The storm struck Friday and dropped as much as 52 inches of snow in the foothills west of Denver, with up to 10 inches in the metro area.

The storm also closed an 80-mile stretch of Interstate 70 from Friday into Saturday, stranding hundreds of travelers.

More than 500 people had spent the night at three shelters in Idaho Springs and Georgetown after the closure, said Jim Rettew, an American Red Cross spokesman.

The Colorado National Guard delivered two truckloads of cots, blankets and food to the stranded travelers.

Colorado Department of Transportation spokesman Bob Wilson said Saturday morning that the highway was reopened but cautioned drivers to expect heavy traffic and sloppy road conditions throughout the day.

"It's not the I-70 you know in a June afternoon," Wilson said.

'In good spirits'
After the highway reopened, the shelters were shut down Saturday.

About 90 people spent the night at an elementary school in Idaho Springs, including people traveling from Alaska, Utah and Washington, D.C., said shelter manager Linda Broom.

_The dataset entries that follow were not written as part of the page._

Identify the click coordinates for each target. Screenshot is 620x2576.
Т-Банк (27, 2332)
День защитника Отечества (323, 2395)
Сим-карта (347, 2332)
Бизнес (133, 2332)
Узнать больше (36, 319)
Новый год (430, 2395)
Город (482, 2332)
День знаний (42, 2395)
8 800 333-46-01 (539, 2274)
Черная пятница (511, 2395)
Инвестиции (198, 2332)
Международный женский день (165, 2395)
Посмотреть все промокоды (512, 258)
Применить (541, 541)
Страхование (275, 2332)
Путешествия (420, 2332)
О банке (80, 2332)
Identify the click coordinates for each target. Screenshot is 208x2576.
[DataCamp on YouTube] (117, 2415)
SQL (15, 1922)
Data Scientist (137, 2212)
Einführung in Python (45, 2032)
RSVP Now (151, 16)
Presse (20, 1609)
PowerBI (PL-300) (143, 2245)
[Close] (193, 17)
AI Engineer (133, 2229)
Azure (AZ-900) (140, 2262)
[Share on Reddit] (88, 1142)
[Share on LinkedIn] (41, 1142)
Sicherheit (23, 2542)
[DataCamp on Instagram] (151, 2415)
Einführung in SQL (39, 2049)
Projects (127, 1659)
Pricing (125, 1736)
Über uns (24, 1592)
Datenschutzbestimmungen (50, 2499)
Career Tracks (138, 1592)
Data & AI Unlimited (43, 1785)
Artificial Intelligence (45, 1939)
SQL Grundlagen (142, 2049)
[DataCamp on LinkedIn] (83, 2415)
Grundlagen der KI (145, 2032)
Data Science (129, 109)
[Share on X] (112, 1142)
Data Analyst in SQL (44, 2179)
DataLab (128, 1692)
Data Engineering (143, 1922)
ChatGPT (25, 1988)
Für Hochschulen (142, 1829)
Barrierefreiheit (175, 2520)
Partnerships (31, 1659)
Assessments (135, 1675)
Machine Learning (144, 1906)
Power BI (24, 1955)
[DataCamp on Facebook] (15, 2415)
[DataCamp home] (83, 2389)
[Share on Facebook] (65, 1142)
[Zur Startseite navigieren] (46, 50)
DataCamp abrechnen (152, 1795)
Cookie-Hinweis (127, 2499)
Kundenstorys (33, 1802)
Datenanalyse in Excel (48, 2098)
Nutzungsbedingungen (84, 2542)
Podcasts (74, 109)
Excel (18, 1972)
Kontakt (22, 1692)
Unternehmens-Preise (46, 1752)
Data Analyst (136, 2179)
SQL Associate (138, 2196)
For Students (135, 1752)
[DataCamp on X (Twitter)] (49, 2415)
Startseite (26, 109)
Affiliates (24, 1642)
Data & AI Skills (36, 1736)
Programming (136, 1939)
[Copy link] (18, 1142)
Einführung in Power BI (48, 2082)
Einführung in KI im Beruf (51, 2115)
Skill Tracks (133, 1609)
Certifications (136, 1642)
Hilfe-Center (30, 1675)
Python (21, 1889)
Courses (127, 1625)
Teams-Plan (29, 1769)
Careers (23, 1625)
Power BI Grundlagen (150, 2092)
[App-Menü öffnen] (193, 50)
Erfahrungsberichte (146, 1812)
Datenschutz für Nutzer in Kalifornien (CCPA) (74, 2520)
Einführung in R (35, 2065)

"They were really most appreciative and in good spirits because it was pretty late and they had been sitting in traffic. They slept well," Broom said. "One slept extremely well, as we could all hear."

The heaviest snowfall was in the foothills west of Denver, with 43 inches at Pinecliffe and 36 at Black Hawk, said weather service meteorologist Scott Entrekin. He said April could sometimes be one of the state's snowiest months.

A mixture of rain and snow continued falling across the state Saturday morning, and Entrekin said the southern Denver metro area could see 2 to 5 more inches before the storm tapers off Saturday evening.

Flights were delayed or canceled at Denver International Airport as snow turned to rain Saturday. United Airlines, the airport's dominant carrier, canceled 76 flights on Friday, 14 on Saturday and delayed several others, said spokeswoman Robin Urbanski.

Electricity goes out
Power lines weighed down by snow tripped system circuit breakers and knocked out electricity to more than 18,000 customers in and west of Denver and Boulder. Crews hoped to restore power by nightfall, Xcel Energy spokesman Joe Fuentes said.

Along I-70, the Red Cross had to open a second shelter in Idaho Springs late Friday after its first shelter there filled to capacity with more than 300 people, Rettew said late Friday.

The stranded travelers didn't all get cots, but many got snacks and most were in good spirits, he said.

"Some are trying to sleep, some are talking, some are eating, some are on the phone," Rettew said. "When this kind of thing happens, everyone just makes the best in trying circumstances."

The National Guard escorted a caravan of volunteers and supplies to the shelters after Clear Creek County declared an emergency and asked for state assistance.

Numerous traffic accidents were reported across Colorado, and State Patrol Trooper Gilbert Mares said he knew of one fatality.

U.S. 40 over Berthoud Pass, the main road to the Winter Park ski resort, also was shut down Friday evening because of a pair of avalanches. A spokeswoman for the Colorado Department of Transportation said no injuries were reported.